Samsung dropped 2.3 percent, the most since June 25, to 1,174,000 won at the close of trading on the Korea Exchange. The stock was the biggest contributor by index points to the 0.1 percent decline in the benchmark Kospi index.
Samsung has been fighting patent battles for more than a year with Apple, also the South Korean electronics maker’s largest customer, as they compete for leadership in the $219 billion global smartphone market. The latest U.S. ruling puts handset sales in a major market at stake for Samsung, as Apple has sought to bar as many as 25 Samsung smartphones, including the latest, the Galaxy S III.
“People are concerned that this could spill over to the S III, because if the same rationale applies to the S III, it’ll be a big blow to Samsung,” Shin Hyun Joon, a Seoul-based analyst at Dongbu Securities Co., said by phone. “This isn’t an issue that will conclude any time soon.”
Sales of the Galaxy S III, the latest version in Samsung’s best-selling smartphone series, started in the U.S. last month. Sales in America were the largest overseas source of revenue for Samsung last year, according to data compiled by Bloomberg.
Samsung appealed the ruling on July 1, Nam Ki Yung, a Seoul-based spokesman, said by phone today.
The impact of the ban on the Nexus phone alone won’t be big for Samsung, as the model is estimated to sell fewer than 1 million units a year in the U.S., Shin said. Samsung, which doesn’t disclose shipment figures for smartphones and tablet computers, sold 44.5 million smartphones globally in the first quarter, topping Apple, according to market researcher Strategy Analytics.
The ruling by U.S. District Judge Lucy Koh in San Jose, California, follows her June 26 order blocking sales of Samsung’s Galaxy Tab 10.1 tablet in the country. On June 7, Koh expedited evidence sharing for Apple’s bid to block sales of Samsung’s Galaxy S III.
The Nexus phone, the first smartphone to run Google Inc.’s Android version 4.0, was unveiled by Samsung and Google in Hong Kong in October.
The disputed patent that led to the June 29 ruling involves a Google search function that shows results from multiple sources, and Samsung is working closely with the U.S. partner to resolve the ban, the South Korean company said on June 30 in a statement.
Google may be able to tweak its software to dodge the ruling, C.W. Chung, a Seoul-based analyst at Nomura Holdings Inc., wrote in a report today.
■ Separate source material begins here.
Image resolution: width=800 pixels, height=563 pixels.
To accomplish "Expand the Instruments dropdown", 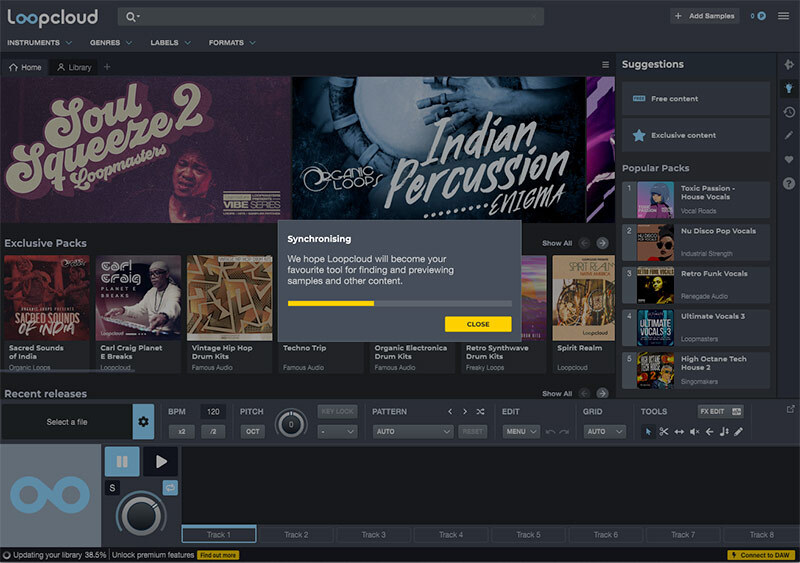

Samsung, the world’s largest maker of computer-memory chips and flat panels, may have more to lose in the dispute than handset sales as the company relies on Apple to get more than 7 percent of its revenue, according to data compiled by Bloomberg. Samsung is the exclusive manufacturer of Apple-designed processors powering the iPhone and iPad.
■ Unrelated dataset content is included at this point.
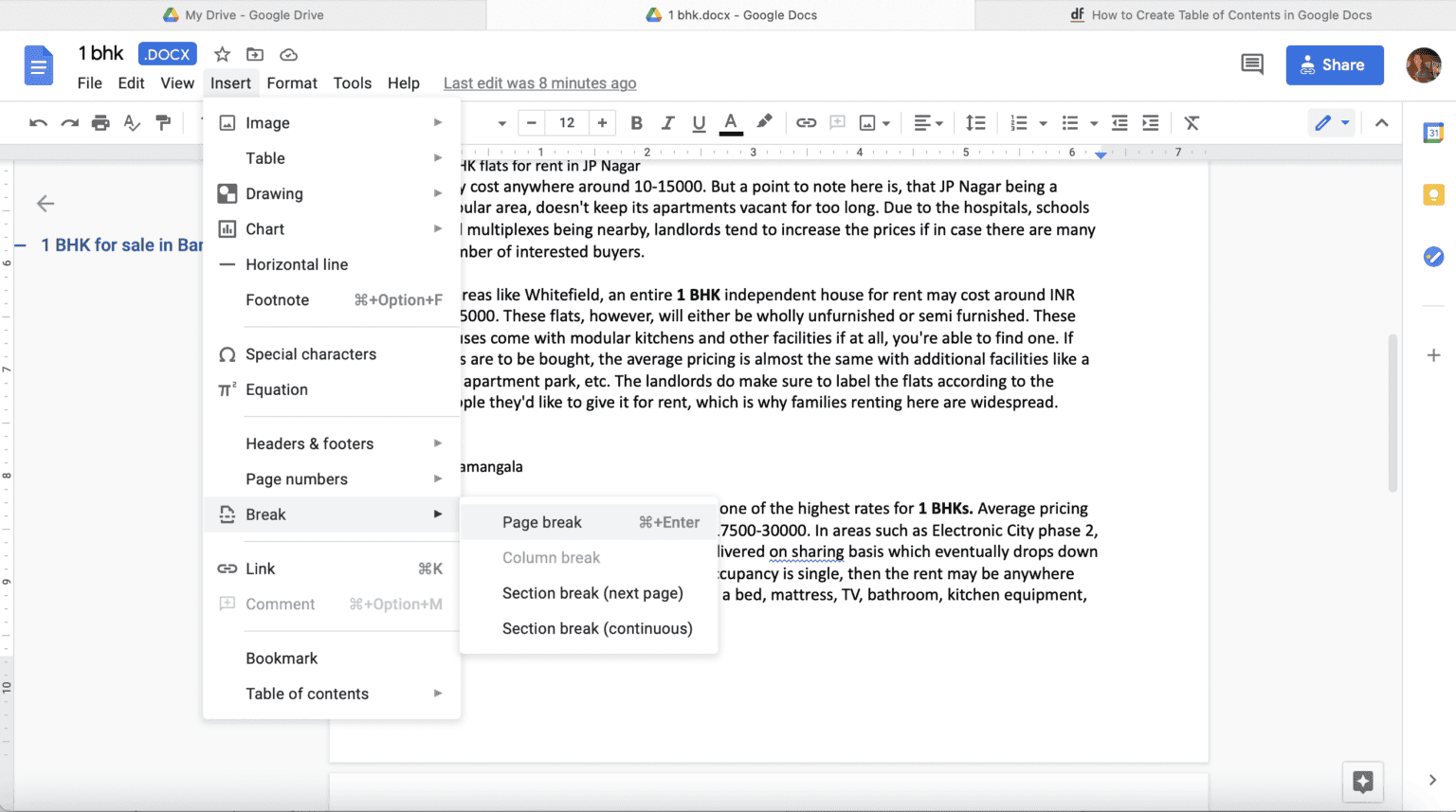Open Google Keep from the side panel
Image resolution: width=1456 pixels, height=812 pixels.
1433,194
The iPhone maker will probably try to diversify away from Samsung to get parts supplies where it can, Shin said. NAND flash, a type of memory chips used in mobile devices, is one of the components Apple may seek to source elsewhere, while it will have to keep relying on Samsung to get processors, he said.
“Although Samsung is trying to run its component and consumer-electronics businesses independently of each other, it’s hard to say there won’t be any impact,” Shin said.